Stacks employs a de Bruijn graph assembler to build contigs from paired-end reads and overlap those contigs with the corresponding single-end loci. This enables a Bayesian genotype caller to provide precise SNPs, and a robust algorithm to phase those SNPs into long haplotypes, generating RAD loci spanning several hundred base pairs (Rivera-Colón et al., 2021). Stacks implements several alternative models to call SNPs and genotypes and then converts SNPs into phased haplotypes using a graph‐based algorithm that relies on sequence data, specifically on co‐observations of alleles within a read pair. Despite its wide adoption, generating a reliable set of loci for downstream analysis requires appropriate use of the software and this implies the non-trivial task of selecting some parameters throughout the pipeline. Such parameters depend on key features of the RADseq dataset under analysis and enforces to explore the parameter space and assess how the analysis software interacts with the biological signal (Paris et al., 2017). Although these complex genomic analyses remain a daunting task for many researchers, very detailed road maps for a correct use of Stacks and robust SNP calling are available (Paris et al., 2017; Rochette and Catchen, 2017; Rochette et al., 2019; Rivera-Colón and Catchen, 2022).

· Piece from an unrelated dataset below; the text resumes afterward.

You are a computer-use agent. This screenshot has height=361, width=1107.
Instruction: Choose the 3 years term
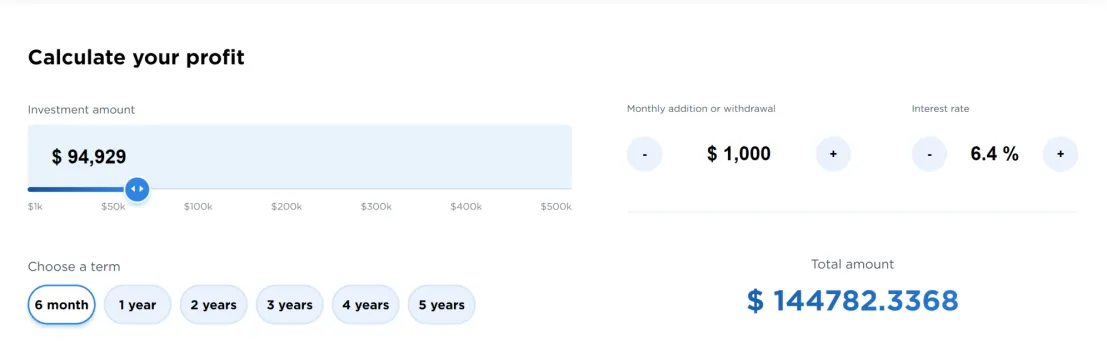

Other alternatives include Ipyrad (Eaton and Overcast, 2020) which allows for the inclusion of indel variation and requires selecting a set of parameters that will affect SNP calling, analogous to Stacks v2. The pipeline dDocent (Puritz et al., 2014a), depends largely on other bioinformatics software packages and performs SNP calling using a Bayesian statistical framework with FreeBayes (Garrison and Marth, 2012). There are also a number of software that use genotype likelihoods and probabilities rather than explicit genotype calls. Analysis of Next Generation Sequencing Data (ANGSD) (Korneliussen et al., 2014) and polyRAD (Clark et al., 2019) estimate a posterior probability from the priors and likelihoods for each individual and allele using Bayes’ theorem (Wang et al., 2019), facilitating the incorporation of statistical uncertainty regarding genotypes.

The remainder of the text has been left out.